Год, как выстрел, но выстрел – в будущее! Писатель Евгений Замятин скажет про те дни: «Мы были заперты в стальном снаряде и во тьме, в тесноте, со свистом неслись неизвестно куда». Неслись – верно. Вот только так ли неизвестно – куда? Гумилев, цельная натура, несся (готов поручиться!) к мечте детства – к славе! Смотрите: издал сборник «Шатер», организовал студию «Звучащая раковина», был избран ни много ни мало председателем Союза поэтов. Что говорить, он так летел к славе, что и после расстрела, в тот же год и в следующий, словно по инерции прошибающего время снаряда, вышла в свет его новая книга «Огненный столп» и были переизданы «Жемчуга», «Костер», «Фарфоровый павильон». Небывалый, может, единственный в истории русской и советской цензуры случай! Государственный преступник казнен, а книги его, словно отстреливаясь от палачей, выходят и выходят…
«В шестнадцать лет, – скажет про Гумилева критик Голлербах, – мы знаем: любовь, смерть и стихи – это прекраснее всего на свете. Потом забываем: дела, делишки, мелочи жизни убивают романтические “фантазии”. Но Гумилев не забыл, не забывал всю жизнь». Под этим знаком – «любовь, смерть и стихи» – прошел и последний его день на свободе[164]…
Часов в пять, после игры в жмурки со студийцами, когда в ЧК на Гороховой еще совещались, как брать Гумилева, где оставить засаду, а завотделом учреждения, некто Серов, еще только собирался утверждать и подписывать ордер на обыск, поэт, помахивая пестрым, «африканским» портфелем, отправился провожать свою ученицу и последнюю любовь – Ниночку Берберову.
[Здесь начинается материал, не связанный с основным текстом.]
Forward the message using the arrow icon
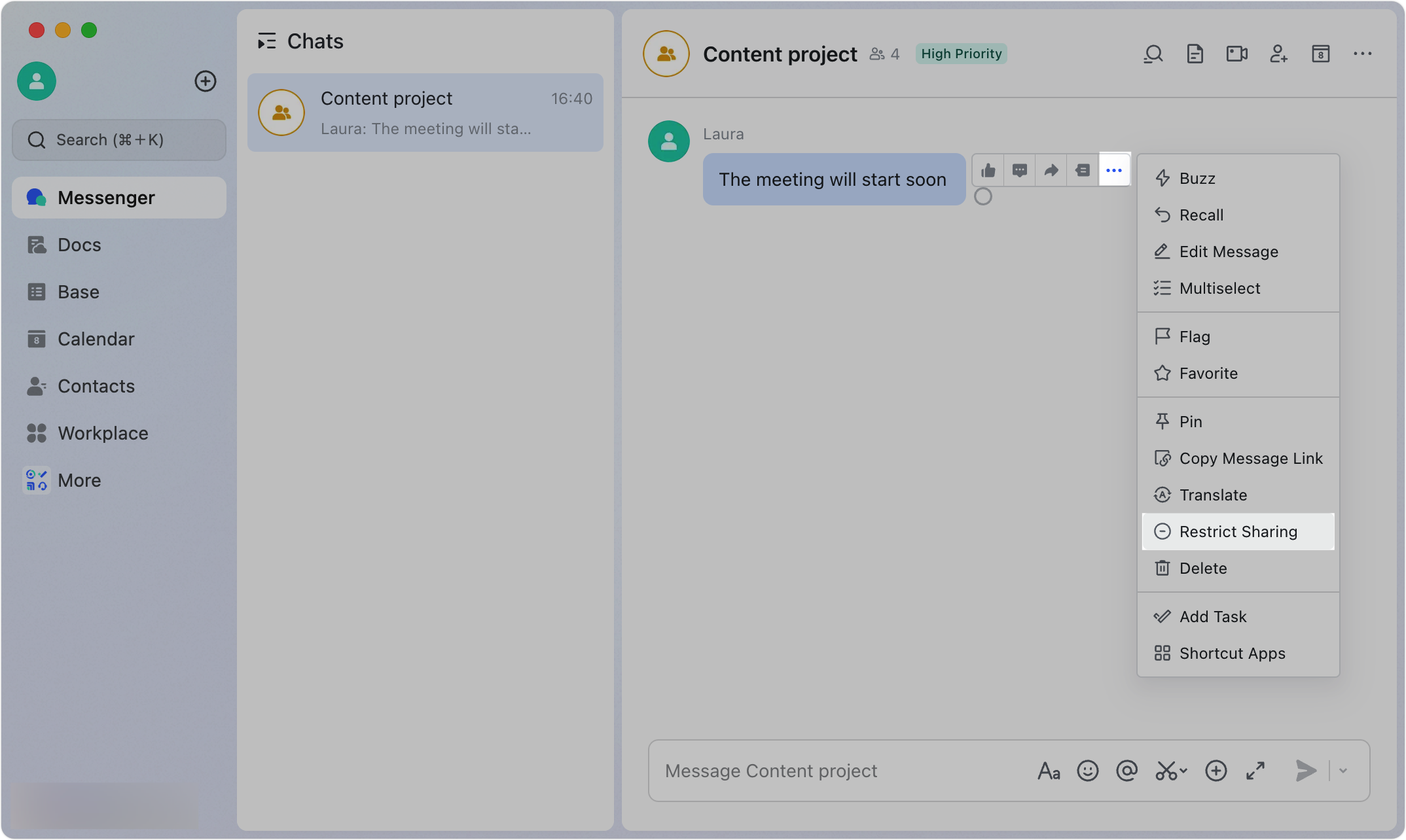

Это была их седьмая встреча. И хотя Гумилев ей решительно не нравился (она едва ли не треть будущих своих воспоминаний посвятит именно этой теме), Берберова тем не менее, зарекаясь встречаться с ним, встречалась-таки. А как иначе?! Он ведь и последней любви добивался так же, как первой, – тараном! В одно из свиданий, свернув с Гагаринской на Неву, они двинулись к Зимнему дворцу. «Мы шли и смотрели на пароходик, на воду, на мальчишек, – вспоминала Берберова. – Внезапно Гумилев остановился и протянул мне только что купленные им книги: Сологуба, Анненского. Я сказала, что не могу принять подарка. “У меня эти книги есть, – настаивал он, – я их выбрал для вас”. – “Не могу”, – сказала я. И тогда он высоко поднял их и широким движением бросил в Неву. Я вскрикнула, свистнули мальчишки. Книги поплыли по синей воде…» Картинный, конечно, жест, но, знаете ли, на женщин производит впечатление! А за четыре часа до ареста, в последнюю встречу с ней, достал вдруг из портфеля черную тетрадку и прочел посвященное Берберовой стихотворение: «Я сам над собой насмеялся // И сам я себя обманул, // Когда мог подумать, что в мире // Есть что-нибудь кроме тебя…» Обещал заполнить стихами в ее честь всю тетрадь, но прочитанное стихотворение оказалось в ней первым и последним. Вообще последним…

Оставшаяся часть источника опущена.